All of us have some kind of experience with “process” – much like anyone who’s gone through school has some experience with art. Arguably, the Mona Lisa and a kindergartener’s finger painting have common elements. There’s paint, a painter and something that was painted on; however, there’s obviously a difference in the results between a priceless work of art and a piece of art ideal for your refrigerator.
The phrase, “I can’t define it, but I will know it when I see it” has become cliché when it comes to conceptualizing an art project. In business, the concept of “a broken process” as an excuse for poor results is becoming a similarly accepted cliché. When recognizing business clichés, I think of “Dilbert” by Scott Adams. Adams is a true genius/artist with drawings and words, especially when Dilbert’s “pointy-haired boss” proclaims, “In order to avoid shoddy mistakes, everything we do from now on will be part of a documented process.” Dilbert’s bespectacled friend, insightful chap that he is, asks, “What documented process did you use to decide what documented process to use? Or, is this one of those shoddy mistakes I keep hearing about?”

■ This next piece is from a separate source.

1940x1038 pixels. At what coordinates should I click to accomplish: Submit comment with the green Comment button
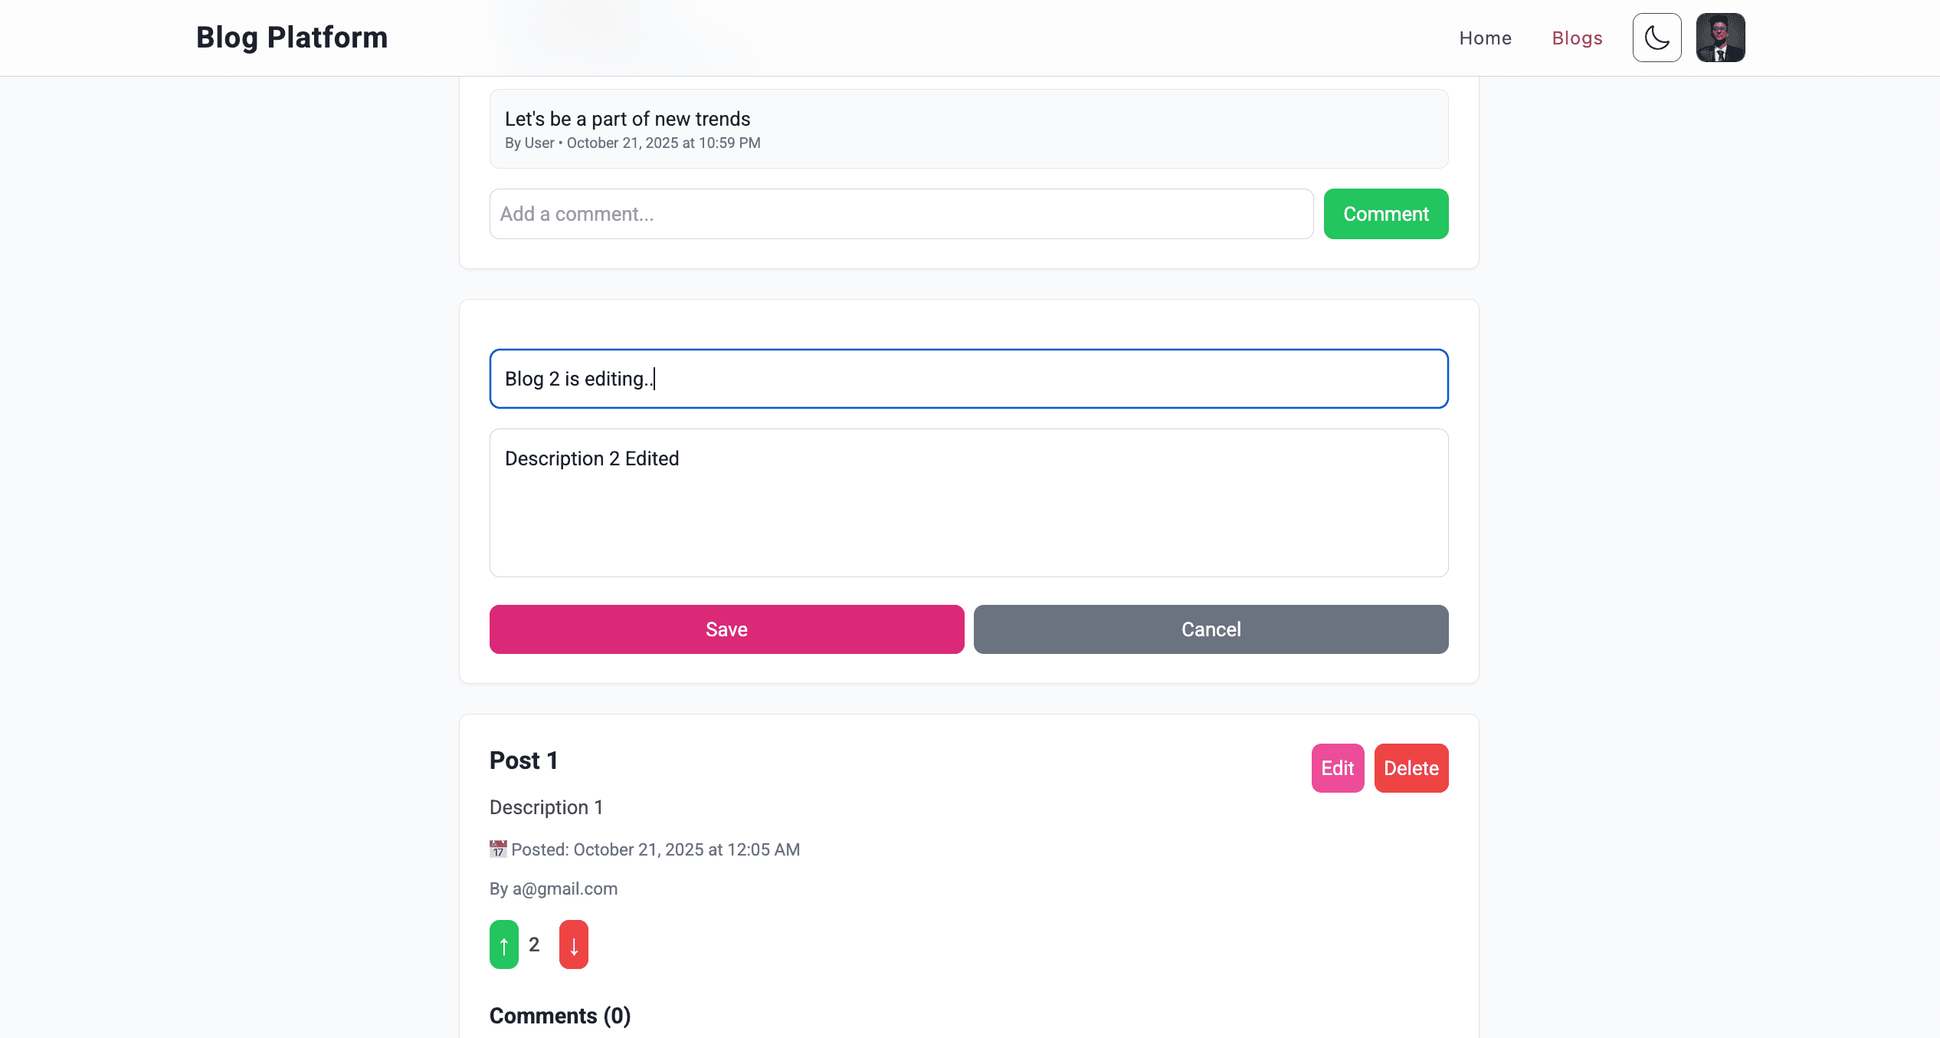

This year, the AICPA’s Top Technology Initiatives identified Business Process Improvement (BPI), Workflow and Exception Alerts as #5 on the list of the 10 most important technologies affecting the accounting profession in the next 12-18 months. The official definition used for this year’s program was: “Methods used to enhance business and transaction processing through a continuous cycle of modeling, execution, monitoring and improvement. Workflow involves the operational aspects of a work procedure and process exception alerts notify users when attention or follow up is required. BPI employs real-time monitoring tools that provide exception alerts to automate business processes on triggered events, identify problems or new opportunities in a transaction before a transaction is complete, or better control quality issues by catching problems more quickly. Workflow involves how tasks are structured, who performs them, their relative order, how they are synchronized, how information flows to support the tasks, and how tasks are tracked. Through the use of these tools, an organization can make significant improvements in the way it does business.”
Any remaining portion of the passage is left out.